Dataset entries
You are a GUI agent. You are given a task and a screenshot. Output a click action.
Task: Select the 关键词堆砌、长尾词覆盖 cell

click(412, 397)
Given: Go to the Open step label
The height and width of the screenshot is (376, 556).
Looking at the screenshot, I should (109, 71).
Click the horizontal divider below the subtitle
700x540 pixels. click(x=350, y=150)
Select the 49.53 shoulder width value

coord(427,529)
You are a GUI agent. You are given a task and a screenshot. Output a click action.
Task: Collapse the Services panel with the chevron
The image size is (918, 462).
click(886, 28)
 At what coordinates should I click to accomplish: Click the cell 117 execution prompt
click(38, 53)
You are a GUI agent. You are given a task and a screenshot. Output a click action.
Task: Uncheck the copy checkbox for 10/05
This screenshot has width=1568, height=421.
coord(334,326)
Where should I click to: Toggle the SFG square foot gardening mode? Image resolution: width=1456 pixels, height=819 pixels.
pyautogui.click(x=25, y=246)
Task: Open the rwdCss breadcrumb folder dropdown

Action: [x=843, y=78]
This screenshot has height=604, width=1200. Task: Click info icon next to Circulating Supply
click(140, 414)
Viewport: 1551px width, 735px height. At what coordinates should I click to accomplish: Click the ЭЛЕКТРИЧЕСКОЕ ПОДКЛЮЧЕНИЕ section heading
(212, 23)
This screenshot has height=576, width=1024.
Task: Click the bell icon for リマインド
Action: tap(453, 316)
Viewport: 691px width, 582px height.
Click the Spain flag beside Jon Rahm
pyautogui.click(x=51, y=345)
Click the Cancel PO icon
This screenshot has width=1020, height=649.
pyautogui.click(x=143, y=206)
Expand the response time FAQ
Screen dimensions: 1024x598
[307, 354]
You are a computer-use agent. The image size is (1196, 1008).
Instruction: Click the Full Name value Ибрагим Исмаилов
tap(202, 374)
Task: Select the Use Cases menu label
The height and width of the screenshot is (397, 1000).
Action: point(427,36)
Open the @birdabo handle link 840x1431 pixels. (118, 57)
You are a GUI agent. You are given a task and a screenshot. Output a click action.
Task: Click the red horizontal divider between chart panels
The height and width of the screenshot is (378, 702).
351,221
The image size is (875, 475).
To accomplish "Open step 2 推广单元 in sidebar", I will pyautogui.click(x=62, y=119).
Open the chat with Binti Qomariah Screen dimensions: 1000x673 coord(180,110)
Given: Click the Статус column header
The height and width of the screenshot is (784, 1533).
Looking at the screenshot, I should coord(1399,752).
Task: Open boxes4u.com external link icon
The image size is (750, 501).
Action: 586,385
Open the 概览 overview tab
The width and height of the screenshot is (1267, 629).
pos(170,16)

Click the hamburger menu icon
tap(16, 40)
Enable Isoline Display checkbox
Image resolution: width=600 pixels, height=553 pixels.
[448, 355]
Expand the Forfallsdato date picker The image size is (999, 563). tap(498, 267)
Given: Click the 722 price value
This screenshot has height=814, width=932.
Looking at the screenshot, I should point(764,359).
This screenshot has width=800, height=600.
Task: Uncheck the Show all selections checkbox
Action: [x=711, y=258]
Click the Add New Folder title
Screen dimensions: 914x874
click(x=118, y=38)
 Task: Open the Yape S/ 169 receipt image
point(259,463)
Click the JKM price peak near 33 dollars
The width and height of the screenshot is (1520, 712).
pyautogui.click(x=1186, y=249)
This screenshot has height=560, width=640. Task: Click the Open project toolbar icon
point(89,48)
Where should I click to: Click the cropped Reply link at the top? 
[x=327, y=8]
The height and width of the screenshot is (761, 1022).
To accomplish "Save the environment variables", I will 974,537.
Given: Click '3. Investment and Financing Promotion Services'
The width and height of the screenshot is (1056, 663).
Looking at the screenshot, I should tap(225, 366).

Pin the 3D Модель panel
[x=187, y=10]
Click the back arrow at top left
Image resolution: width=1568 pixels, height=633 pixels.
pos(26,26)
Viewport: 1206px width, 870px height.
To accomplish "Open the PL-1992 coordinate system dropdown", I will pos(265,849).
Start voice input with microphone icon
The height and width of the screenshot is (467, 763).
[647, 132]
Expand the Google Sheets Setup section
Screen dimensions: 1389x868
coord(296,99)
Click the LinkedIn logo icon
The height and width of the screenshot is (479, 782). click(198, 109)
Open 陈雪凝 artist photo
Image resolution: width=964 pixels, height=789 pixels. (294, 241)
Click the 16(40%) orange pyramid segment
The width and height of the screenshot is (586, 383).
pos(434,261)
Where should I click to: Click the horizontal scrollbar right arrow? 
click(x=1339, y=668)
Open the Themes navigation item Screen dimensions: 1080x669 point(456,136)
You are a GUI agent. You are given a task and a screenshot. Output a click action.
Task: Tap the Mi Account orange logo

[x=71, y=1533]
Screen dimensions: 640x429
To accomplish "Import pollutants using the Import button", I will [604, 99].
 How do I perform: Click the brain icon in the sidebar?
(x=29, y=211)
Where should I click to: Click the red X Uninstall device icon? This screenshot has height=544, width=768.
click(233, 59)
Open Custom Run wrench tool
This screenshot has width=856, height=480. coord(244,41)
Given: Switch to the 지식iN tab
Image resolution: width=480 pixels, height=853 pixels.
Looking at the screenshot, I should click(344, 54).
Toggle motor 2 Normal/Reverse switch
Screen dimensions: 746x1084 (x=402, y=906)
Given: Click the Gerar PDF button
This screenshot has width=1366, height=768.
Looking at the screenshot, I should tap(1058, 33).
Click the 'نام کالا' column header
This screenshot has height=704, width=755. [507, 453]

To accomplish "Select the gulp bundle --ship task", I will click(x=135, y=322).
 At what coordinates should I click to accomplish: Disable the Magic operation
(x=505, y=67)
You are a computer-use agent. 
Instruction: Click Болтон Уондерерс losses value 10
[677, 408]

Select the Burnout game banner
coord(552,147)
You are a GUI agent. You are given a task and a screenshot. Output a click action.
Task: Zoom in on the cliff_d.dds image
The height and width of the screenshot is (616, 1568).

### Task instructions
Nothing but an exact repetition of the entries is expected here.

### Response area
You are a GUI agent. You are given a task and a screenshot. Output a click action.
Task: Select the 关键词堆砌、长尾词覆盖 cell

click(412, 397)
Given: Go to the Open step label
The height and width of the screenshot is (376, 556).
Looking at the screenshot, I should (109, 71).
Click the horizontal divider below the subtitle
700x540 pixels. click(x=350, y=150)
Select the 49.53 shoulder width value

coord(427,529)
You are a GUI agent. You are given a task and a screenshot. Output a click action.
Task: Collapse the Services panel with the chevron
The image size is (918, 462).
click(886, 28)
 At what coordinates should I click to accomplish: Click the cell 117 execution prompt
click(38, 53)
You are a GUI agent. You are given a task and a screenshot. Output a click action.
Task: Uncheck the copy checkbox for 10/05
This screenshot has width=1568, height=421.
coord(334,326)
Where should I click to: Toggle the SFG square foot gardening mode? Image resolution: width=1456 pixels, height=819 pixels.
pyautogui.click(x=25, y=246)
Task: Open the rwdCss breadcrumb folder dropdown

Action: [x=843, y=78]
This screenshot has height=604, width=1200. Task: Click info icon next to Circulating Supply
click(140, 414)
Viewport: 1551px width, 735px height. At what coordinates should I click to accomplish: Click the ЭЛЕКТРИЧЕСКОЕ ПОДКЛЮЧЕНИЕ section heading
(212, 23)
This screenshot has height=576, width=1024.
Task: Click the bell icon for リマインド
Action: tap(453, 316)
Viewport: 691px width, 582px height.
Click the Spain flag beside Jon Rahm
pyautogui.click(x=51, y=345)
Click the Cancel PO icon
This screenshot has width=1020, height=649.
pyautogui.click(x=143, y=206)
Expand the response time FAQ
Screen dimensions: 1024x598
[307, 354]
You are a computer-use agent. The image size is (1196, 1008).
Instruction: Click the Full Name value Ибрагим Исмаилов
tap(202, 374)
Task: Select the Use Cases menu label
The height and width of the screenshot is (397, 1000).
Action: point(427,36)
Open the @birdabo handle link 840x1431 pixels. (118, 57)
You are a GUI agent. You are given a task and a screenshot. Output a click action.
Task: Click the red horizontal divider between chart panels
The height and width of the screenshot is (378, 702).
351,221
The image size is (875, 475).
To accomplish "Open step 2 推广单元 in sidebar", I will pyautogui.click(x=62, y=119).
Open the chat with Binti Qomariah Screen dimensions: 1000x673 coord(180,110)
Given: Click the Статус column header
The height and width of the screenshot is (784, 1533).
Looking at the screenshot, I should coord(1399,752).
Task: Open boxes4u.com external link icon
The image size is (750, 501).
Action: 586,385
Open the 概览 overview tab
The width and height of the screenshot is (1267, 629).
pos(170,16)

Click the hamburger menu icon
tap(16, 40)
Enable Isoline Display checkbox
Image resolution: width=600 pixels, height=553 pixels.
[448, 355]
Expand the Forfallsdato date picker The image size is (999, 563). tap(498, 267)
Given: Click the 722 price value
This screenshot has height=814, width=932.
Looking at the screenshot, I should point(764,359).
This screenshot has width=800, height=600.
Task: Uncheck the Show all selections checkbox
Action: [x=711, y=258]
Click the Add New Folder title
Screen dimensions: 914x874
click(x=118, y=38)
 Task: Open the Yape S/ 169 receipt image
point(259,463)
Click the JKM price peak near 33 dollars
The width and height of the screenshot is (1520, 712).
pyautogui.click(x=1186, y=249)
This screenshot has height=560, width=640. Task: Click the Open project toolbar icon
point(89,48)
Where should I click to: Click the cropped Reply link at the top? 
[x=327, y=8]
The height and width of the screenshot is (761, 1022).
To accomplish "Save the environment variables", I will 974,537.
Given: Click '3. Investment and Financing Promotion Services'
The width and height of the screenshot is (1056, 663).
Looking at the screenshot, I should tap(225, 366).

Pin the 3D Модель panel
[x=187, y=10]
Click the back arrow at top left
Image resolution: width=1568 pixels, height=633 pixels.
pos(26,26)
Viewport: 1206px width, 870px height.
To accomplish "Open the PL-1992 coordinate system dropdown", I will pos(265,849).
Start voice input with microphone icon
The height and width of the screenshot is (467, 763).
[647, 132]
Expand the Google Sheets Setup section
Screen dimensions: 1389x868
coord(296,99)
Click the LinkedIn logo icon
The height and width of the screenshot is (479, 782). click(198, 109)
Open 陈雪凝 artist photo
Image resolution: width=964 pixels, height=789 pixels. (294, 241)
Click the 16(40%) orange pyramid segment
The width and height of the screenshot is (586, 383).
pos(434,261)
Where should I click to: Click the horizontal scrollbar right arrow? 
click(x=1339, y=668)
Open the Themes navigation item Screen dimensions: 1080x669 point(456,136)
You are a GUI agent. You are given a task and a screenshot. Output a click action.
Task: Tap the Mi Account orange logo

[x=71, y=1533]
Screen dimensions: 640x429
To accomplish "Import pollutants using the Import button", I will [604, 99].
 How do I perform: Click the brain icon in the sidebar?
(x=29, y=211)
Where should I click to: Click the red X Uninstall device icon? This screenshot has height=544, width=768.
click(233, 59)
Open Custom Run wrench tool
This screenshot has width=856, height=480. coord(244,41)
Given: Switch to the 지식iN tab
Image resolution: width=480 pixels, height=853 pixels.
Looking at the screenshot, I should click(344, 54).
Toggle motor 2 Normal/Reverse switch
Screen dimensions: 746x1084 (x=402, y=906)
Given: Click the Gerar PDF button
This screenshot has width=1366, height=768.
Looking at the screenshot, I should tap(1058, 33).
Click the 'نام کالا' column header
This screenshot has height=704, width=755. [507, 453]

To accomplish "Select the gulp bundle --ship task", I will click(x=135, y=322).
 At what coordinates should I click to accomplish: Disable the Magic operation
(x=505, y=67)
You are a computer-use agent. 
Instruction: Click Болтон Уондерерс losses value 10
[677, 408]

Select the Burnout game banner
coord(552,147)
You are a GUI agent. You are given a task and a screenshot. Output a click action.
Task: Zoom in on the cliff_d.dds image
The height and width of the screenshot is (616, 1568).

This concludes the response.